Saved entries:
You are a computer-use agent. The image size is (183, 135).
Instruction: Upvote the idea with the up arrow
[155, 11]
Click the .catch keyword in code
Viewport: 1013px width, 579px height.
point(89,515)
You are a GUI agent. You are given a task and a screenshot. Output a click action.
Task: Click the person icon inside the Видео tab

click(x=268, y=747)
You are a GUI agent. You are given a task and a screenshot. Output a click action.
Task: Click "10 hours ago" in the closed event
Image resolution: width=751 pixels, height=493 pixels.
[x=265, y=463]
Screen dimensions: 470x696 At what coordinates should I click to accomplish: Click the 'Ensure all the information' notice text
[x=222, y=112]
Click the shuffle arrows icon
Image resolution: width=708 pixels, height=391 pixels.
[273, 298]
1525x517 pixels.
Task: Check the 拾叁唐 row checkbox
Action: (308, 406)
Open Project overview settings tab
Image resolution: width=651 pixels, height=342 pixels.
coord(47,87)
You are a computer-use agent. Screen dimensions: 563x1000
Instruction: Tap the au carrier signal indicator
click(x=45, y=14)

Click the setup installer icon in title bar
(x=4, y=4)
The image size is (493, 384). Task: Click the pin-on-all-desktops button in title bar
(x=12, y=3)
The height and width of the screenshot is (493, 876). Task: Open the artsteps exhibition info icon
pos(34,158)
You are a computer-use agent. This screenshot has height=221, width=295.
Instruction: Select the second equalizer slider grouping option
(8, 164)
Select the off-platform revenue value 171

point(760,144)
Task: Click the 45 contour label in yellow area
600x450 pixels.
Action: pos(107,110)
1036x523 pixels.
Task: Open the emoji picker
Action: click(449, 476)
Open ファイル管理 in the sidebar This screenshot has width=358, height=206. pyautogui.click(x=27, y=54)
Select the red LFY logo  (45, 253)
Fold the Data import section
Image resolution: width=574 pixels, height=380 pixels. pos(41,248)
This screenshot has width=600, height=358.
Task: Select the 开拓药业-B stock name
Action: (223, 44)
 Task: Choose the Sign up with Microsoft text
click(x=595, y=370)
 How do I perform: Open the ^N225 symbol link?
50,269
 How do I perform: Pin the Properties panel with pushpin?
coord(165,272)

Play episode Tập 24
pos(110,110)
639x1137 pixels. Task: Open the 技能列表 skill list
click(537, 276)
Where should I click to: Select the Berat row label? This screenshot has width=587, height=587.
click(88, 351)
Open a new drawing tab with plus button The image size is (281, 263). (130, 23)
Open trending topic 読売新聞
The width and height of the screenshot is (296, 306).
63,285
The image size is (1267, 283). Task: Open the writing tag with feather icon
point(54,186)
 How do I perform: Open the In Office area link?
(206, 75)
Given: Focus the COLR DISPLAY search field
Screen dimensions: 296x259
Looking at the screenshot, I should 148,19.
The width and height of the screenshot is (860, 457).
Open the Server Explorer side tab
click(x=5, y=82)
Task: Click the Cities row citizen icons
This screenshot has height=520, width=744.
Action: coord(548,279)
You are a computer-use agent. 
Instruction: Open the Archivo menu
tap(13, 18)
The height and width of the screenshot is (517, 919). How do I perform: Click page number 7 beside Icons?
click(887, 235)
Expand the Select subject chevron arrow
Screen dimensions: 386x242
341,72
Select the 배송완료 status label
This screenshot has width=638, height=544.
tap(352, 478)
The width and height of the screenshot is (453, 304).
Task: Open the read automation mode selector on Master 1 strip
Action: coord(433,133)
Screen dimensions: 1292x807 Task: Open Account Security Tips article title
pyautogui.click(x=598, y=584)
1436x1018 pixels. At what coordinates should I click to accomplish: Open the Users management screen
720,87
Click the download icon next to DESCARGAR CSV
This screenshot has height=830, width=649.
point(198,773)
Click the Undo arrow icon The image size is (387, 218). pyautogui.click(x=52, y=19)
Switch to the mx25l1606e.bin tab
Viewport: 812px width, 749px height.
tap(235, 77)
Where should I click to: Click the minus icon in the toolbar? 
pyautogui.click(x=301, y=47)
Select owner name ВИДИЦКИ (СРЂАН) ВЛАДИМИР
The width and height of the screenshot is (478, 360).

DIRECTIONS: Copy each line of the entries exactly.

RESPONSE AREA:
You are a computer-use agent. The image size is (183, 135).
Instruction: Upvote the idea with the up arrow
[155, 11]
Click the .catch keyword in code
Viewport: 1013px width, 579px height.
point(89,515)
You are a GUI agent. You are given a task and a screenshot. Output a click action.
Task: Click the person icon inside the Видео tab

click(x=268, y=747)
You are a GUI agent. You are given a task and a screenshot. Output a click action.
Task: Click "10 hours ago" in the closed event
Image resolution: width=751 pixels, height=493 pixels.
[x=265, y=463]
Screen dimensions: 470x696 At what coordinates should I click to accomplish: Click the 'Ensure all the information' notice text
[x=222, y=112]
Click the shuffle arrows icon
Image resolution: width=708 pixels, height=391 pixels.
[273, 298]
1525x517 pixels.
Task: Check the 拾叁唐 row checkbox
Action: (308, 406)
Open Project overview settings tab
Image resolution: width=651 pixels, height=342 pixels.
coord(47,87)
You are a computer-use agent. Screen dimensions: 563x1000
Instruction: Tap the au carrier signal indicator
click(x=45, y=14)

Click the setup installer icon in title bar
(x=4, y=4)
The image size is (493, 384). Task: Click the pin-on-all-desktops button in title bar
(x=12, y=3)
The height and width of the screenshot is (493, 876). Task: Open the artsteps exhibition info icon
pos(34,158)
You are a computer-use agent. This screenshot has height=221, width=295.
Instruction: Select the second equalizer slider grouping option
(8, 164)
Select the off-platform revenue value 171

point(760,144)
Task: Click the 45 contour label in yellow area
600x450 pixels.
Action: pos(107,110)
1036x523 pixels.
Task: Open the emoji picker
Action: click(449, 476)
Open ファイル管理 in the sidebar This screenshot has width=358, height=206. pyautogui.click(x=27, y=54)
Select the red LFY logo  (45, 253)
Fold the Data import section
Image resolution: width=574 pixels, height=380 pixels. pos(41,248)
This screenshot has width=600, height=358.
Task: Select the 开拓药业-B stock name
Action: (223, 44)
 Task: Choose the Sign up with Microsoft text
click(x=595, y=370)
 How do I perform: Open the ^N225 symbol link?
50,269
 How do I perform: Pin the Properties panel with pushpin?
coord(165,272)

Play episode Tập 24
pos(110,110)
639x1137 pixels. Task: Open the 技能列表 skill list
click(537, 276)
Where should I click to: Select the Berat row label? This screenshot has width=587, height=587.
click(88, 351)
Open a new drawing tab with plus button The image size is (281, 263). (130, 23)
Open trending topic 読売新聞
The width and height of the screenshot is (296, 306).
63,285
The image size is (1267, 283). Task: Open the writing tag with feather icon
point(54,186)
 How do I perform: Open the In Office area link?
(206, 75)
Given: Focus the COLR DISPLAY search field
Screen dimensions: 296x259
Looking at the screenshot, I should 148,19.
The width and height of the screenshot is (860, 457).
Open the Server Explorer side tab
click(x=5, y=82)
Task: Click the Cities row citizen icons
This screenshot has height=520, width=744.
Action: coord(548,279)
You are a computer-use agent. 
Instruction: Open the Archivo menu
tap(13, 18)
The height and width of the screenshot is (517, 919). How do I perform: Click page number 7 beside Icons?
click(887, 235)
Expand the Select subject chevron arrow
Screen dimensions: 386x242
341,72
Select the 배송완료 status label
This screenshot has width=638, height=544.
tap(352, 478)
The width and height of the screenshot is (453, 304).
Task: Open the read automation mode selector on Master 1 strip
Action: coord(433,133)
Screen dimensions: 1292x807 Task: Open Account Security Tips article title
pyautogui.click(x=598, y=584)
1436x1018 pixels. At what coordinates should I click to accomplish: Open the Users management screen
720,87
Click the download icon next to DESCARGAR CSV
This screenshot has height=830, width=649.
point(198,773)
Click the Undo arrow icon The image size is (387, 218). pyautogui.click(x=52, y=19)
Switch to the mx25l1606e.bin tab
Viewport: 812px width, 749px height.
tap(235, 77)
Where should I click to: Click the minus icon in the toolbar? 
pyautogui.click(x=301, y=47)
Select owner name ВИДИЦКИ (СРЂАН) ВЛАДИМИР
The width and height of the screenshot is (478, 360).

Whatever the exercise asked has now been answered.